Учитывая полную незащищённость аэродрома с воздуха, было принято нужное решение: перебазироваться в защищённое от налётов немецких самолётов место. В тот же день остатки полка перебазировались в станицу Славянскую. Там самолёты стояли под фруктовыми деревьями, хорошо замаскированными, а ночью три-четыре раза вылетали на боевое задание.
Казалось, этот день не предвещал ничего необычного. Немецкие войска продолжали наступление на Кавказ и уже подходили к Краснодару. От передовых подразделений противника нас отделяла только мутная река Кубань.
Как я упоминал раньше, кроме добрых товарищей, в эскадрилье был человек, который, по неизвестным мне причинам, относился ко мне очень недоброжелательно. Этим человеком был механик по электрооборудованию сержант Мокшанцев. В тот день он наговорил мне гадостей больше обычного.
– Привет, короткошеее! – Так он съязвил по поводу моей шеи, которая действительно была короче его длинной шеи. Затем спросил: – Как работает твоя громкошипящая дюритовая радиосвязь?
Не получив ответа, продолжал:
– Я напишу особняку, что те радиостанции, которые ты впихивал в самолёты, демаскировали полёты и привели к гибели экипажей. Так что тебе скоро хана. Теперь понятно, почему гибли самолёты и кто пособник фашистов.

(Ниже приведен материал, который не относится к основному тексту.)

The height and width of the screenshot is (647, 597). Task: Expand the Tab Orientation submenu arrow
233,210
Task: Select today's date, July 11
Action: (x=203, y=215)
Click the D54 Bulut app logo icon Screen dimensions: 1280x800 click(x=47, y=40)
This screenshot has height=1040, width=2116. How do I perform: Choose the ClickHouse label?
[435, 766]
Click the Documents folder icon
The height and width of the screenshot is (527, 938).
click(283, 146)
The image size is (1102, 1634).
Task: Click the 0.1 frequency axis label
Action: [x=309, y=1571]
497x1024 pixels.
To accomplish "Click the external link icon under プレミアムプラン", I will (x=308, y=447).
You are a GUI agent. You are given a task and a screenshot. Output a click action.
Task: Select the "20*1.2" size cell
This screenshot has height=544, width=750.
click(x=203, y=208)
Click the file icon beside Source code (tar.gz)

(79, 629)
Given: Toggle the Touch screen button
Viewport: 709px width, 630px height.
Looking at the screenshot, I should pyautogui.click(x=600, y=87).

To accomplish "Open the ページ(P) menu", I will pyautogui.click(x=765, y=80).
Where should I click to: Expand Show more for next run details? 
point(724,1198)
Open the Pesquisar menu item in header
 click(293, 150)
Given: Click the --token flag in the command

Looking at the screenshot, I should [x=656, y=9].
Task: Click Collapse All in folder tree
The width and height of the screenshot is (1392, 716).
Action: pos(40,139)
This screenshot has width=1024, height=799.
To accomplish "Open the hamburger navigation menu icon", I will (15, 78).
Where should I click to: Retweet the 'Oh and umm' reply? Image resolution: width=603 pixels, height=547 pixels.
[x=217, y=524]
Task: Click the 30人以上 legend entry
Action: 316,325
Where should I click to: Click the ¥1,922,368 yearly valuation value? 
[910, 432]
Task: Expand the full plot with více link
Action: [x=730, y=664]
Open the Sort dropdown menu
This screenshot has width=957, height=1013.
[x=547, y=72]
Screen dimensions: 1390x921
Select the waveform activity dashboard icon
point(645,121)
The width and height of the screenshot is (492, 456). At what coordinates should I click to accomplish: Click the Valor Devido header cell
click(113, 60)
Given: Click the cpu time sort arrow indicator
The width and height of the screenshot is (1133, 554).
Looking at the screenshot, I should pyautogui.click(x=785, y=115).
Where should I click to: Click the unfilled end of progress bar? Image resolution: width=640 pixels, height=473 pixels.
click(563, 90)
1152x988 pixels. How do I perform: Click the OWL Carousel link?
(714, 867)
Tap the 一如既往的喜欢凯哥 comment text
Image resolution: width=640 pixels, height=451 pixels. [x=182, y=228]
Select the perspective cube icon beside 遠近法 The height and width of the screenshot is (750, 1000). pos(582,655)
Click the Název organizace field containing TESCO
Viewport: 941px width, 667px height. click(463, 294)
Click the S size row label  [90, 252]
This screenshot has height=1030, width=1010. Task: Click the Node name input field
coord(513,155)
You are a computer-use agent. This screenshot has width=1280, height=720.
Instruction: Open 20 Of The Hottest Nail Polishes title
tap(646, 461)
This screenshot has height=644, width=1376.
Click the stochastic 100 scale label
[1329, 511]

На его злые слова я разумного ответа найти не смог, однако не мог выдержать такого вранья и ехидства. Терпение моё лопнуло. Я вынул из кобуры револьвер, но затем его отбросил и, вооружённый ещё в Москве вторым разрядом по самбо, сблизился с противником. Схватка оказалась короткой. Схватив противника за руки, изменяя положение центра тяжести тела противника, я провёл подсечку. Мокшанцев устоял на ногах. Его левая нога в английском армейском ботинке и в русских обмотках оказалась рядом с моей правой. Тогда я удачно провёл приём – грузинский зацеп, и противник оказался на земле. Я, как учил Анатолий Аркадиевич Харлампиев, сразу перешёл на болевой приём локтевого сустава. И тут, вместо похлопывания рукой, как это принято у борцов, раздался такой вопль, что мгновенно сбежались люди.